Francesco, piuttosto, ha subito un’opposizione a viso aperto di curiali e non curiali, in gran parte non italiani, come l’australiano Pell, il gunineano Sarah, il tedesco Muller ecc. Non italiani sono stati anche gli artefici della convergenza che invece ha aperto la strada ad un esito condiviso, in particolare austriaci e tedeschi come i cardinali Shoenborn e Marx. Ma non si può dire che il Papa abbia vinto attraverso l’affermazione del suo partito: un “partito del Papa”, infatti, non esiste per il semplice motivo che Francesco non ha fatto nulla per crearlo.
Tutto ciò significa che Francesco vuole distruggere il potere del Papa? C’è chi ha visto in questo sinodo una vittoria delle Chiese locali sul controllo centrale. Indubbiamente, lo stesso Francesco ha usato il termine decentramento, commemorando l’istituzione dell’organismo sinodale voluta da Paolo VI nel 1965. Ma per lui decentramento è anzitutto quello che si realizza rispetto a se stessi.

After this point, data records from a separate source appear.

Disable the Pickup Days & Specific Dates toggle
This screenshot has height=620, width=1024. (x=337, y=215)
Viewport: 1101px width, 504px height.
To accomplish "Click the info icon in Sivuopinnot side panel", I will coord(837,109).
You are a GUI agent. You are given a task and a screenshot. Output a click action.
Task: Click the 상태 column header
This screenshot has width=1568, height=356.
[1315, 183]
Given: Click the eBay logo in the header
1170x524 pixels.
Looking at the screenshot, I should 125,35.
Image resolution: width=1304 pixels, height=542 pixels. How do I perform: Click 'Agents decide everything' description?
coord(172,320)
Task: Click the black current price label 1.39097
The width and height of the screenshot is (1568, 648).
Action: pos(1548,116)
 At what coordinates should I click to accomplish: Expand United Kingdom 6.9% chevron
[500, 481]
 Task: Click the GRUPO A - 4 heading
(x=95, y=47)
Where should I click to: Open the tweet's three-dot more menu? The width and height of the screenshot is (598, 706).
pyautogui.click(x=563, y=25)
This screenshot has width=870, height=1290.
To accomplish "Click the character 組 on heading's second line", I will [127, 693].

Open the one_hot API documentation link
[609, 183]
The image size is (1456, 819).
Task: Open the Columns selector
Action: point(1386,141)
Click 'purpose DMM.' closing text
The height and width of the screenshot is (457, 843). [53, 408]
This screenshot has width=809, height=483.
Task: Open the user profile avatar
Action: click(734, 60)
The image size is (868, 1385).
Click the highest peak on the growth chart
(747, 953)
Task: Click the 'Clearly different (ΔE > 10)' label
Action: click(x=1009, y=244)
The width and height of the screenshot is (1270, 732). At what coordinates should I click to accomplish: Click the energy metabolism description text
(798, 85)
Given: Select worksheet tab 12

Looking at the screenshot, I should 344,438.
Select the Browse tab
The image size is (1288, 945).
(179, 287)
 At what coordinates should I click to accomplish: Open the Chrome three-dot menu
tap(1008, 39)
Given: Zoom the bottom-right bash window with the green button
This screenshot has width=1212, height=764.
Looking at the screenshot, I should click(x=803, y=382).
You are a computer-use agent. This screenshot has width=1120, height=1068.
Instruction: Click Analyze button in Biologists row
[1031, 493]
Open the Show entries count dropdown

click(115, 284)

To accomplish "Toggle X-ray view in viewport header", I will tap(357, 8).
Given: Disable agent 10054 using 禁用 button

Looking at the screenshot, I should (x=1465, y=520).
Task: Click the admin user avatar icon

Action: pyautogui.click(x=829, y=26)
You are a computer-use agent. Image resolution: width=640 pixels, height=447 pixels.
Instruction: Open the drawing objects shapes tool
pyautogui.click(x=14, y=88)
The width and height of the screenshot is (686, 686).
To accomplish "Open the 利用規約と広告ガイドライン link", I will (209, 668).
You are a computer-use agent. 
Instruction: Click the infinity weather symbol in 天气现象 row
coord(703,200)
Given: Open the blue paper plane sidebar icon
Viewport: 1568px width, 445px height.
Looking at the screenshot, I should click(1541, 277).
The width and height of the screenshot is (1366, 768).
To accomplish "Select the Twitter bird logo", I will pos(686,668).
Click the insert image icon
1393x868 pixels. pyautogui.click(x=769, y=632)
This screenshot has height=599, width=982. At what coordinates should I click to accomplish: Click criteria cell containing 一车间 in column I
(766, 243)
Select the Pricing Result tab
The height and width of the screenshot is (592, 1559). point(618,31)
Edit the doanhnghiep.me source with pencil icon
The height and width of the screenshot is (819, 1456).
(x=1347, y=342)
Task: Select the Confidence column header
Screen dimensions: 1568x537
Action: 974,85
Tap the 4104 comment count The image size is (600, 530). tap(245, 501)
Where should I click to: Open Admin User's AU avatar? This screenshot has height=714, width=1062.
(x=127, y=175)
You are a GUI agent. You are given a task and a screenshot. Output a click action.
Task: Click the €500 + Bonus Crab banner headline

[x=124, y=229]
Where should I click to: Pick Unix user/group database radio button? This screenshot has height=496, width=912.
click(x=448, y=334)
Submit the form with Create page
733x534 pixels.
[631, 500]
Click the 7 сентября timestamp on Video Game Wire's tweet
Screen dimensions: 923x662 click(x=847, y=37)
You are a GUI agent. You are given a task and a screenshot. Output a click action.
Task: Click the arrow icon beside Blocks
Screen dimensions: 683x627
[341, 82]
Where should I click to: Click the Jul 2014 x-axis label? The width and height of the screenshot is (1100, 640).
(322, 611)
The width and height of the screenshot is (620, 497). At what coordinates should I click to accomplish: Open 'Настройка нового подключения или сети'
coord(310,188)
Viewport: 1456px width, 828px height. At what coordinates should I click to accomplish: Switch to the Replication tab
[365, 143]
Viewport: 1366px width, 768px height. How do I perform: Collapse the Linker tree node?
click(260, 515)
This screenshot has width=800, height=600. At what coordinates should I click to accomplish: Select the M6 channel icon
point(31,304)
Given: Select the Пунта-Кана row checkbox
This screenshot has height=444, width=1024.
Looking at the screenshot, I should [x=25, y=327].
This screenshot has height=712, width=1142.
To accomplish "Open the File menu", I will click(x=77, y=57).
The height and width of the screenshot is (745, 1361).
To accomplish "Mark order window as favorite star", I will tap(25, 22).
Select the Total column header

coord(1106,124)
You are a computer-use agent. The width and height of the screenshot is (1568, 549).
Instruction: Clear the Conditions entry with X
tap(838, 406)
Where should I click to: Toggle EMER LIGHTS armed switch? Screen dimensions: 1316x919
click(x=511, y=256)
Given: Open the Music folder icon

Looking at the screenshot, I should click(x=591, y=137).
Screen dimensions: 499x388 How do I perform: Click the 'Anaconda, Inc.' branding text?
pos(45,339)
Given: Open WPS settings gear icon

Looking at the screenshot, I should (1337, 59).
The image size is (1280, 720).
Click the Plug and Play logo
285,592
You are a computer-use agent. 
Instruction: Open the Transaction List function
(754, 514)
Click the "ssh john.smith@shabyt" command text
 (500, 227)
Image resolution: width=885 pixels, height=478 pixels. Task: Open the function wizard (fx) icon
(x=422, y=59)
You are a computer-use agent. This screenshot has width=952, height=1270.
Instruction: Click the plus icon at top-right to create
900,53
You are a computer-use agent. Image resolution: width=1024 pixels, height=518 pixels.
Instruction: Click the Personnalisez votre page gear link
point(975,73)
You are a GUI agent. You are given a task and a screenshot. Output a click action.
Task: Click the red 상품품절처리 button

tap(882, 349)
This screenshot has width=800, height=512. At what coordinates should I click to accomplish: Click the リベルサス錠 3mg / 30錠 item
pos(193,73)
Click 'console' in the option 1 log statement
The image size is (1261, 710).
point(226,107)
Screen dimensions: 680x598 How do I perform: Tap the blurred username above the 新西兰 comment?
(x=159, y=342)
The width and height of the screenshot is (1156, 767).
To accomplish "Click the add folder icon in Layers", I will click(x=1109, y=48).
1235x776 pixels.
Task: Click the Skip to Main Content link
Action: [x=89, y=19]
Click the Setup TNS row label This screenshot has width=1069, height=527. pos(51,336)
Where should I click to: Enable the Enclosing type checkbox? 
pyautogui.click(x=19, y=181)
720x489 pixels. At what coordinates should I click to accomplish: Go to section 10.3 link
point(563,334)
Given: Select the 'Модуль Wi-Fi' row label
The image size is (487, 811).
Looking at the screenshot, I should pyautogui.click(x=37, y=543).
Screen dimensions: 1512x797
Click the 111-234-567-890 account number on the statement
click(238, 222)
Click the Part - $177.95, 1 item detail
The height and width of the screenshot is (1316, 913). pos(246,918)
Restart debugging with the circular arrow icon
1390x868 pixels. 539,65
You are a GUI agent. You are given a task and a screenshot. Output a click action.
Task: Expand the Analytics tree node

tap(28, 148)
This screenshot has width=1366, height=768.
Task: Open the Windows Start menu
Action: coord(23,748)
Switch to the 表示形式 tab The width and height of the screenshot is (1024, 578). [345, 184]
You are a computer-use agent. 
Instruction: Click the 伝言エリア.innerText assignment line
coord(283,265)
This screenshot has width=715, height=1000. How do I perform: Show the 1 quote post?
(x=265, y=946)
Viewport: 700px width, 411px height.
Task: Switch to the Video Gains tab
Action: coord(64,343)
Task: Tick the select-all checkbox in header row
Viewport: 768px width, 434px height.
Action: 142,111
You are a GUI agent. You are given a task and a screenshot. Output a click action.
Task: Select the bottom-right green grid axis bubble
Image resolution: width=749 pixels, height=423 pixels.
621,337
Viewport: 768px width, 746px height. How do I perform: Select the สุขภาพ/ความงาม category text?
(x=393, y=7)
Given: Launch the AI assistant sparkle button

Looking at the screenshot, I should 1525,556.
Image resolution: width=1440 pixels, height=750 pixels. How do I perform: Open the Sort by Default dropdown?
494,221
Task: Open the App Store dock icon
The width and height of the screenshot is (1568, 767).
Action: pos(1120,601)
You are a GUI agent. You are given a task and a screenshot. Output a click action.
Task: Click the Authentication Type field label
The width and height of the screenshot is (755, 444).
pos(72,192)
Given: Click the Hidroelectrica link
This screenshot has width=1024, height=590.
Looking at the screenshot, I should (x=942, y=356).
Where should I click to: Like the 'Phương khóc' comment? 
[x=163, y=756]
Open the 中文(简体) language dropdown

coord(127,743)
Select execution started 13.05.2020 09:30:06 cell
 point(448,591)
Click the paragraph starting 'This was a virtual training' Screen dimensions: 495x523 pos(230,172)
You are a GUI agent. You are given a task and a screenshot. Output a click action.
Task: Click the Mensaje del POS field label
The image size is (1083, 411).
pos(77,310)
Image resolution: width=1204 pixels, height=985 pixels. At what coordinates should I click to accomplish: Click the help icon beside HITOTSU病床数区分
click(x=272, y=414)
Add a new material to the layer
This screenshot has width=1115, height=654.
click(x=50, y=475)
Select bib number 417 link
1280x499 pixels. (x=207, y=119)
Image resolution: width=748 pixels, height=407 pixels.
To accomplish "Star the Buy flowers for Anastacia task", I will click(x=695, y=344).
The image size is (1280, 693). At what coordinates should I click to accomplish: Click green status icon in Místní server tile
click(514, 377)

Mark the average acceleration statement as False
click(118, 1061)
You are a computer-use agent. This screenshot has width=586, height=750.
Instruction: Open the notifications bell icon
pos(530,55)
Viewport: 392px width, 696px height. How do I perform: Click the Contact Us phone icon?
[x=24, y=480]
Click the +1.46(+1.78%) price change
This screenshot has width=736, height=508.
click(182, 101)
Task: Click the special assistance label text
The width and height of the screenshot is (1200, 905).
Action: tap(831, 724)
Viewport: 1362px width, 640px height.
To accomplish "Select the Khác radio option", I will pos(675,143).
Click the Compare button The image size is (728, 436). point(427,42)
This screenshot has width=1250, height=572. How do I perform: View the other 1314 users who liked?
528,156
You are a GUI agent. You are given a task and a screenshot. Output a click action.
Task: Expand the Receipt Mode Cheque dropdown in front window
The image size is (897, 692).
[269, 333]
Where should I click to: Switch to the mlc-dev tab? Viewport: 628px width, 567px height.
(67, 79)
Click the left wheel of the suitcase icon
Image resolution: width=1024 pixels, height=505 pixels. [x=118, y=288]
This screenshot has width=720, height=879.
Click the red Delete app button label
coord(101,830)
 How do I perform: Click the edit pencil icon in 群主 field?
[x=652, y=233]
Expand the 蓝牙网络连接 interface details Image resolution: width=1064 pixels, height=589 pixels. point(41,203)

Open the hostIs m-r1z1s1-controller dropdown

E le dinamiche di questo Sinodo hanno rilanciato l’importanza del Papa non solo quale garante dell’unità della Chiesa, ma anche come animatore di un cambiamento costante dei cattolici in sintonia con il cambiamento incessante dei tempi. Non è più tempo oggi di una dialettica tra conservatori e progressisti tutta interna alla logica della cristianità. Prevale piuttosto una dialettica tra le spinte autoreferenziali di una struttura ecclesiastica che cerca di conservare se stessa, non solo a Roma ma anche nelle diocesi di tutto il mondo, e spinte missionarie di una Chiesa in uscita, in cui spesso gli impulsi che vengono dal centro sono essenziali per dar voce alle domande non raccolte della periferia.
Chiedersi chi ha vinto e chi ha perso in questo Sinodo significa, insomma, scoprire quanto la Chiesa cattolica sia cambiata in soli due anni di pontificato di Francesco. Lo conferma anche l’impianto della relazione finale - simile a quello della Laudato Si - che si apre con un’analisi del contesto antropologico, sociale, economico in cui si colloca la famiglia oggi, condivisibile anche da parte di non credenti. Solo dopo aver messo a fuoco che la famiglia costituisce un cardine prezioso per tutta la società contemporanea, il testo si chiede che cosa la Chiesa può fare per aiutarla. Nessun modello di famiglia cristiana da imporre, ma piuttosto l’interrogativo su come mettersi al servizio della famiglia comunque questa si presenti: problematica, ferita, a tappe…
La vera battaglia che Francesco cerca di vincere è quella di spingere i vescovi ad andare incontro alla realtà e soprattutto, agli uomini e alle donne che li circondano: è questo lo scopo ultimo di un “discernimento” che non riguarda solo i divorziati.